(EXERCISE PASSAGE begins)
But back to the garden. All fungi should be suspected of dire possibilities. One reads from time to time of "expert" gathers of mushrooms who collected one too many. My mother was a great collector of mushrooms and had an utterly absurd test for deciding which ones were poisonous. It was only the grace of God that kept her alive. If I go to a house where they serve some wonderful mushroom-delicacy collected by the host, I do not eat it.
Apart from fungi, of which I eat only the ones at the grocery store, and examine even them to make sure there is no oddball-looking one in the lot, there are plenty of poisonous garden plants.
The lily of the valley contains heart poisons more potent, sometimes, even than those of the foxglove. The bracken (and I am deeply suspicious of all other ferns, too) contain strong poisons in all parts, especially the thick roots.
Stomach pains, convulsions, death and so on result from eating yew, and the wilted foliage is particularly dangerous. Pasture animals from time to time are killed by eating it, though I think the main danger in gardens is that kids will be tempted by the exquisite soft fleshy gray-pink-scarlet berries.
The meadow saffron (Colchicum autumnale and others) is one of the finest fall-blooming corms, like a giant crocus. From it is derived colchicine, which has uses in medicine, but if chewed on in the garden may bring death from lung failure preceeded by other dismal symptoms.
Columbines are supposed to be eaten by lions, who derive their courage thereby. I do not believe lions eat columbines. All parts of the plant are suspect, and children's deaths in remote places have been blamed on it. It seems one of the most demure and unoffending of flowers, but as you know in this world, you can't tell by looking.
The petals of the purple iris, treated with alum, made that exquisite green you see in illuminated manuscripts of the Middle Ages, but eaten plain they are said to be poisonous. I have eaten some in my day, but would not do so now. I have also chewed dried iris roots (I have heard that in Italy these roots are given to teething children) but see no need for this to become prevalent practice.
The Carolina jasmine is one of my favorite plants, being intensely fragrant unlike the winyer jasmine which has no scent. The dangerous one is the Carolina native, Gelsemium sempervirens , and I have read that bees are poisoned by its honey. In any case its roots are even more dangerous. A drug used for migraine headaches comes from this plant, but children must not sample it, though often tempted probably, since it resembles a particularly large and fine yellow honeysuckle.
There are any number of plants that look rather like parsley, carrots or Queen Anne's lace, some of them extremely poisonous, others not. They should all be avoided in the wild.
(EXERCISE PASSAGE ends)
(RECORD SET begins)
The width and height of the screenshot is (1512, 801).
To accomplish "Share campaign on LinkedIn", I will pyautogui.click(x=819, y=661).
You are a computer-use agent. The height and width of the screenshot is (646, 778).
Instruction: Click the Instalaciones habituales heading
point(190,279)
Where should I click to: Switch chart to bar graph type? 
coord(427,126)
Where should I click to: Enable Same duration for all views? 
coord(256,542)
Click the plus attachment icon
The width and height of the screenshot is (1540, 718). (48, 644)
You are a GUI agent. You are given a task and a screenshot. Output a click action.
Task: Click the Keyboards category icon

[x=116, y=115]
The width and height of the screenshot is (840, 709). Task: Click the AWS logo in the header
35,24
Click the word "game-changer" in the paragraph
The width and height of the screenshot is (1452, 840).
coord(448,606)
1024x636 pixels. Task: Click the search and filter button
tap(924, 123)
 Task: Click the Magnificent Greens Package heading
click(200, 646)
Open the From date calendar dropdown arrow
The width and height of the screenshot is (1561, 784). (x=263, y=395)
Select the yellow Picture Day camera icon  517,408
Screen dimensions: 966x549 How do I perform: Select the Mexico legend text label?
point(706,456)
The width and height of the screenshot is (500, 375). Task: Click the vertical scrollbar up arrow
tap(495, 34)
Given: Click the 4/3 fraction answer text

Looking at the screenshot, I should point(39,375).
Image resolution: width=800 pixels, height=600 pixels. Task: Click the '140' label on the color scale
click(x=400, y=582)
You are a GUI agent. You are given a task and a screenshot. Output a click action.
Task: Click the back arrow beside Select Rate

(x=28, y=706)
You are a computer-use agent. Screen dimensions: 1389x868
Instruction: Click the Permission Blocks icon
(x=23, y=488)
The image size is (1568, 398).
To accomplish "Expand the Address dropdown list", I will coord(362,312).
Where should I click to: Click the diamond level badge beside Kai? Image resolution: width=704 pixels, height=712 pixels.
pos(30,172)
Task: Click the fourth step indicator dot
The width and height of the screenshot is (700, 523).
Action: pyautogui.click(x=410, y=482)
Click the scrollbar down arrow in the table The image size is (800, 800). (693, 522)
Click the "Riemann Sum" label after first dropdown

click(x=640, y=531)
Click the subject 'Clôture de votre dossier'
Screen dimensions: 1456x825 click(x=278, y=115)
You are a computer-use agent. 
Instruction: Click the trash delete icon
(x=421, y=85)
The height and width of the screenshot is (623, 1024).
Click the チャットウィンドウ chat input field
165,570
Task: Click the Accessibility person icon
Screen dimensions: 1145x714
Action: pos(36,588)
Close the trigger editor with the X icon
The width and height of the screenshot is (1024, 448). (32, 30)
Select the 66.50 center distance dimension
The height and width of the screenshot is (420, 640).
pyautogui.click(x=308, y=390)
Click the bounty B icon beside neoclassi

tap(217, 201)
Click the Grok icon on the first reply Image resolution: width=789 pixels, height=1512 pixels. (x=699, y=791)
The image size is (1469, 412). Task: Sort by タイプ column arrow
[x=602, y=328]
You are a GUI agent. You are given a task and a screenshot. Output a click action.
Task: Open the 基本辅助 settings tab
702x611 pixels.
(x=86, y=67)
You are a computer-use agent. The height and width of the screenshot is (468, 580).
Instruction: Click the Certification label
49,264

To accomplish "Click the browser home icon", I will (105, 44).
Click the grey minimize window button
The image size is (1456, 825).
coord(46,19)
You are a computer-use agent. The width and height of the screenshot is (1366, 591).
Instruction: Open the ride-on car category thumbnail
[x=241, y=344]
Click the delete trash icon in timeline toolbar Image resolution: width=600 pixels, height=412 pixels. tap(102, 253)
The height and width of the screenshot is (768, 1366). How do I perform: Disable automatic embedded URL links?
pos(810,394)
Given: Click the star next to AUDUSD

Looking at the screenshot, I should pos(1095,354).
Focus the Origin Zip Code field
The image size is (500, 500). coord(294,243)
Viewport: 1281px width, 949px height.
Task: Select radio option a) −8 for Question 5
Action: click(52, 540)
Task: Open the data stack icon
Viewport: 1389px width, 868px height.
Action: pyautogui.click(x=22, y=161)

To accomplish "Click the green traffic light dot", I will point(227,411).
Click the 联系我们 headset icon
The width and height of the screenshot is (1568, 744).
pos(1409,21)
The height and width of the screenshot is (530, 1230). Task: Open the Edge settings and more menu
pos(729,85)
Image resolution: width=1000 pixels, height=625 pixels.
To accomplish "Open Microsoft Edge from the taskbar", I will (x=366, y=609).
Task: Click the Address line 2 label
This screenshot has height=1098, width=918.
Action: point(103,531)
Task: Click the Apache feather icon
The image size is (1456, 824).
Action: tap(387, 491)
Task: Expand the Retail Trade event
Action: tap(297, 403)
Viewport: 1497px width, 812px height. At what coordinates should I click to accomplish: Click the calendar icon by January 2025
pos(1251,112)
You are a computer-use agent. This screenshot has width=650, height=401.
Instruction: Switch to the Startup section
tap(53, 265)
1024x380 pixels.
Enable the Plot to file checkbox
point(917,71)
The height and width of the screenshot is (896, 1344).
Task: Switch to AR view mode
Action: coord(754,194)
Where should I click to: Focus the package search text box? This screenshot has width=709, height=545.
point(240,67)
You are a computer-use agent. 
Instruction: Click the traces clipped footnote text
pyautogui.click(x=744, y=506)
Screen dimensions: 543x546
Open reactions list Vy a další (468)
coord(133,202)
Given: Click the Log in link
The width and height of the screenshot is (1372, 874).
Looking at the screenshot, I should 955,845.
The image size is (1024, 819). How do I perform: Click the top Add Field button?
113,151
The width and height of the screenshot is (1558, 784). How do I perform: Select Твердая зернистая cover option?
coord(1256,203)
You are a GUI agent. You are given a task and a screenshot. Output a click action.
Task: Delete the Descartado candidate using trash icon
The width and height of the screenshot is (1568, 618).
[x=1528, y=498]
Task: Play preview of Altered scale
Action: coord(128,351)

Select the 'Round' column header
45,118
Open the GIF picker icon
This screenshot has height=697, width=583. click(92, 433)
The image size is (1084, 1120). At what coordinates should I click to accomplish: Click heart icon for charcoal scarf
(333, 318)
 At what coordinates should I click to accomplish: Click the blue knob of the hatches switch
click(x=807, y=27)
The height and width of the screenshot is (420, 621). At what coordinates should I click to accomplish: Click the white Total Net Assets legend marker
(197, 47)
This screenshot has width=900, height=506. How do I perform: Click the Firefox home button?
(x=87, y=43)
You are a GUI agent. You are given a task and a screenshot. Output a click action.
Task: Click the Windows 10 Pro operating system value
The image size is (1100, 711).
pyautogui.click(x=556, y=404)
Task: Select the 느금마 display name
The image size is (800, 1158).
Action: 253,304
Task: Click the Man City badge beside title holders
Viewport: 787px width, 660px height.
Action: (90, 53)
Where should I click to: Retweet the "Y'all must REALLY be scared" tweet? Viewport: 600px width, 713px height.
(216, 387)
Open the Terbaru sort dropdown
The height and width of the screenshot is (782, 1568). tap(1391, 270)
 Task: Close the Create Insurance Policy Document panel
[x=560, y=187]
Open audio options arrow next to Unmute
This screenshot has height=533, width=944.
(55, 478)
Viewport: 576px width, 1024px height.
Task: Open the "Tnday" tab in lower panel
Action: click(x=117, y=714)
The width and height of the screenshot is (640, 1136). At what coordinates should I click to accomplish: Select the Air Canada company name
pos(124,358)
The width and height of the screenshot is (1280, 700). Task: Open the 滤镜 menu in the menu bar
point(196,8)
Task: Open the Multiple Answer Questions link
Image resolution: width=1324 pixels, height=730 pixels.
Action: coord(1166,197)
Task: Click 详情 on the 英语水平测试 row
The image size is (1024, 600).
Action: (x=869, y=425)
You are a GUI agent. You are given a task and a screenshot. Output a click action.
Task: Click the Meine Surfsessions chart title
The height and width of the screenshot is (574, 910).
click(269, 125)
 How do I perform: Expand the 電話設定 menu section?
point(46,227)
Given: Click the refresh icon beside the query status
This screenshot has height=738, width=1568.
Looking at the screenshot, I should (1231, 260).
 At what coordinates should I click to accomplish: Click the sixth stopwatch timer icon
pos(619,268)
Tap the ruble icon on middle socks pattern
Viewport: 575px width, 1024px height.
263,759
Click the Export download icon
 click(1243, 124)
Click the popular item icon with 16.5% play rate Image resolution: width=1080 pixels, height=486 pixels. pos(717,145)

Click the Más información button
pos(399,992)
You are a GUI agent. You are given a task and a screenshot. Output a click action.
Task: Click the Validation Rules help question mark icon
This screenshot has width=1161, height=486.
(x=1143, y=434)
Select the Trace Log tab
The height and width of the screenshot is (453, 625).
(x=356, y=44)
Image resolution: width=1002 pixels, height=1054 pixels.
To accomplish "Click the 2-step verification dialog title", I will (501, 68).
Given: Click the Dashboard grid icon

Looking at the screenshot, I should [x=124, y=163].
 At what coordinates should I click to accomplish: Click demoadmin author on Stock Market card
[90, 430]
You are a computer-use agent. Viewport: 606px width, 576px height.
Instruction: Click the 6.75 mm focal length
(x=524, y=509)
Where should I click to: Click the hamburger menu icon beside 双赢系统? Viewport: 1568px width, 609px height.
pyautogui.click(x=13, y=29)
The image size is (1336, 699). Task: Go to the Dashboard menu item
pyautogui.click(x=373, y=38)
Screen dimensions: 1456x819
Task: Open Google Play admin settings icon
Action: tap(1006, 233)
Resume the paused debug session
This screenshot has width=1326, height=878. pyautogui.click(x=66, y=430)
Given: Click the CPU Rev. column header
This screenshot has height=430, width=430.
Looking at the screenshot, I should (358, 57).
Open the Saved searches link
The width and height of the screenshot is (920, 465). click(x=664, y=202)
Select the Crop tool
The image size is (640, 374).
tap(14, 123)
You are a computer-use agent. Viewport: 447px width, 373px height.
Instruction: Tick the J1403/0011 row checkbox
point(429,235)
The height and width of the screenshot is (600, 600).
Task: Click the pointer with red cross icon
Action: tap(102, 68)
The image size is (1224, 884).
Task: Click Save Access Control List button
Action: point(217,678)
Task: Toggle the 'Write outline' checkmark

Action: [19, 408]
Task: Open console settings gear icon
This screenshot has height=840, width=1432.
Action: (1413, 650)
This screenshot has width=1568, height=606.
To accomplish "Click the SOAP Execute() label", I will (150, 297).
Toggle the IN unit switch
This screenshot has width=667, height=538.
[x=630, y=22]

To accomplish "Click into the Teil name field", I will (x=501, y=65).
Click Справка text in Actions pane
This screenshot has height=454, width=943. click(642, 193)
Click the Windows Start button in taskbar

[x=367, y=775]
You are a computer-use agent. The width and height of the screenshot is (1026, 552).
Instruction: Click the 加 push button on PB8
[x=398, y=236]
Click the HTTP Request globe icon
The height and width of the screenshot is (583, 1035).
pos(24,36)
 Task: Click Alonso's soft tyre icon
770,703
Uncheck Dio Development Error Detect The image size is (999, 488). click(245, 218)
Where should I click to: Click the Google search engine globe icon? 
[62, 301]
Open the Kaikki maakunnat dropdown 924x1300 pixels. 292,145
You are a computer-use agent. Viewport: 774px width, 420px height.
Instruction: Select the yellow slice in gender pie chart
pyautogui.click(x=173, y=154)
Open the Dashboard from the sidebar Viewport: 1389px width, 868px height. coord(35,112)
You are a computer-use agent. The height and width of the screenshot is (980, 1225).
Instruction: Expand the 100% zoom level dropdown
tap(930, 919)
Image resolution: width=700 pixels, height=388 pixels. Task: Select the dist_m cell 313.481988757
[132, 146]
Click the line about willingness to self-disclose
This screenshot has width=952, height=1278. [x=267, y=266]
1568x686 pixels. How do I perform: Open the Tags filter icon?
(RECORD SET ends)
▶ INSTRUCTIONS TO FOLLOW
Reproduce the portion of the passage on poisonous garden plants that opens with the words containing "But back to" and closes with "the thick roots.". The lines do not need to be consulted.

▶ RESULT BELOW
But back to the garden. All fungi should be suspected of dire possibilities. One reads from time to time of "expert" gathers of mushrooms who collected one too many. My mother was a great collector of mushrooms and had an utterly absurd test for deciding which ones were poisonous. It was only the grace of God that kept her alive. If I go to a house where they serve some wonderful mushroom-delicacy collected by the host, I do not eat it.
Apart from fungi, of which I eat only the ones at the grocery store, and examine even them to make sure there is no oddball-looking one in the lot, there are plenty of poisonous garden plants.
The lily of the valley contains heart poisons more potent, sometimes, even than those of the foxglove. The bracken (and I am deeply suspicious of all other ferns, too) contain strong poisons in all parts, especially the thick roots.